◆ Written task A ◆
Say whether each statement agrees with the review below, answering yes or no and quoting the deciding words: (i) the old man had gone 84 days without a catch; (ii) the marlin weighed under five hundred pounds; (iii) the review was posted in the United Kingdom.

◆ Text excerpt ◆
========================================

Top positive review
5.0 out of 5 starsA Masterpiece. A True Masterpiece.
Reviewed in the United States on November 21, 2016
A Love Story. Yes, A Love Story. But not what you may be thinking...
It is about the love between the 'Old Man' (Santiago) and a young boy, his protege, his apprentice, his beloved companion, and about the boys love for him, too.
And if love is also 'committment,' as it surely is, this, too, is what this book is about...The 'old man's' commitment to break his streak of 84 days without a catch. His willingness to to row way, way, way out, way beyond where any of the other fishermen were toiling...and to do this by himself, alone.
And it's also about his love of (commitment to) fishing and, yes, his love of the 18' marlin (over one thousand pounds) that he caught, and with whom he dialogues throughout this wonderful tale..AND dialogues with him even after he had killed him, and, then, finally his ferocious committment to preserve the fallen fish, now dead, from the sharks that relentlessly tore into its carcass.

========================================

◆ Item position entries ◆
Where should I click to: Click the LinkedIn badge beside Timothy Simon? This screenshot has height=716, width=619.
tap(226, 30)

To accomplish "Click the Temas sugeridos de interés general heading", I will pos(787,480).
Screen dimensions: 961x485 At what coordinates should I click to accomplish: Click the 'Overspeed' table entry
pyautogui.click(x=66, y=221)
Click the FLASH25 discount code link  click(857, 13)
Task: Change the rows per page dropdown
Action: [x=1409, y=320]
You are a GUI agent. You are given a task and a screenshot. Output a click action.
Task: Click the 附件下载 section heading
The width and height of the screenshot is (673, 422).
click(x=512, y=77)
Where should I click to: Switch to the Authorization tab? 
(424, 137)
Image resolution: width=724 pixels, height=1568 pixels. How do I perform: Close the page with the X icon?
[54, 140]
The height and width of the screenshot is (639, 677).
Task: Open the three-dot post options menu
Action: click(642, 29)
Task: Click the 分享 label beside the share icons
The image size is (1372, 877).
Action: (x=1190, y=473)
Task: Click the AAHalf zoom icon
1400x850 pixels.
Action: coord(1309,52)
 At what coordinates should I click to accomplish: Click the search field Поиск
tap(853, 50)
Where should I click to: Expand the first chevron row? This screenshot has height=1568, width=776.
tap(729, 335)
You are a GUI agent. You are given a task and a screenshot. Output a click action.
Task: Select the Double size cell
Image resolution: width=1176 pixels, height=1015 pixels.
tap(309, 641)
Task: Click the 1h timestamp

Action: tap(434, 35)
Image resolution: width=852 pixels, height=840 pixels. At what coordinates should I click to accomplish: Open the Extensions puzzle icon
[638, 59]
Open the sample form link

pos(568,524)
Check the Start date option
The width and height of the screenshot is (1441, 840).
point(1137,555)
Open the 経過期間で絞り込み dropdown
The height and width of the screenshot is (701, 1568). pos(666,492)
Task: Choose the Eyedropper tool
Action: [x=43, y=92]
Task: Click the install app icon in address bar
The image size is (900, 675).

========================================

◆ Written task B ◆
Output the stretch of the item position rows from their first line through the line containing "I will pos(787,480).", copying each line unchanged.

◆ Task response A ◆
(i) Yes: "his streak of 84 days without a catch"
(ii) No: "over one thousand pounds"
(iii) No: "Reviewed in the United States on November 21, 2016"

◆ Task response B ◆
Where should I click to: Click the LinkedIn badge beside Timothy Simon? This screenshot has height=716, width=619.
tap(226, 30)

To accomplish "Click the Temas sugeridos de interés general heading", I will pos(787,480).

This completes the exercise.